The Max Headroom Candidates

Matt Bai shows what happens when a campaign skimps on access to a candidate: It gets a thumbsucker on what that candidate is doing wrong . Bai’s difficulty accessing a campaign schedule for Christine O’Donnell doesn’t match up with my experience – I approached the campaign before the primary – but he makes an interesting argument. Well, with one exception. In discussing how Republican candidates are able to surge by talking to conservative media more than they talk to voters, he makes a comparison that doesn’t hold up.

Democrats saw the first effects of this in 2006, when Ned Lamont ,a Connecticut cable executive with a personal fortune, found himselfadopted by bloggers and Hollywood celebrities as a vehicle againstSenator Joseph I. Lieberman and the Iraq war.

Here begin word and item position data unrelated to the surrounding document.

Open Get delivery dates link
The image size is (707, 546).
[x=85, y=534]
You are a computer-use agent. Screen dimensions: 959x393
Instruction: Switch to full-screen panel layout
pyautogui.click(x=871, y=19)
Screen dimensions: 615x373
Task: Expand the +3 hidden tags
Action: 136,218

Bai mentions the personal fortune, but he could also mention the serious grassroots campaign Lamont built up in the state leading up to the primary. Lamont squeaked out a win over Lieberman; the ability of Sarah Palin to alter the momentum of a primary with a mere Facebook post, and the ability of Christine O’Donnell to build a national following by breaking conservative opinion leaders into pro-her and anti-her factions – that’s new. That’s not something Democrats have done, or have had the network to do. There’s MSNBC* to answer Fox, sure. There used to be Daily Kos, unanswered on the right by anything formidable the way talk radio was unanswered on the left. Now there’s a massive network of conservative blogs, more talk radio than ever, and – I still think this is underrated – online video channels that allow conservatives to discover and invest in candidates they never otherwise would have heard of.

Ben Smith has more on what Fox can do for Republicans. They really are able to gain advantages in small races with access to national media, and that’s new.

*I’m a political contributor to MSNBC.